*** Block opens ***
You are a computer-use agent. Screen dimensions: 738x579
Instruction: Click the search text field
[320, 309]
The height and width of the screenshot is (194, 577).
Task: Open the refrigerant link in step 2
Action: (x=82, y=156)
*** Block closes ***
Output the listing above without altering a single character.

You are a computer-use agent. Screen dimensions: 738x579
Instruction: Click the search text field
[320, 309]
The height and width of the screenshot is (194, 577).
Task: Open the refrigerant link in step 2
Action: (x=82, y=156)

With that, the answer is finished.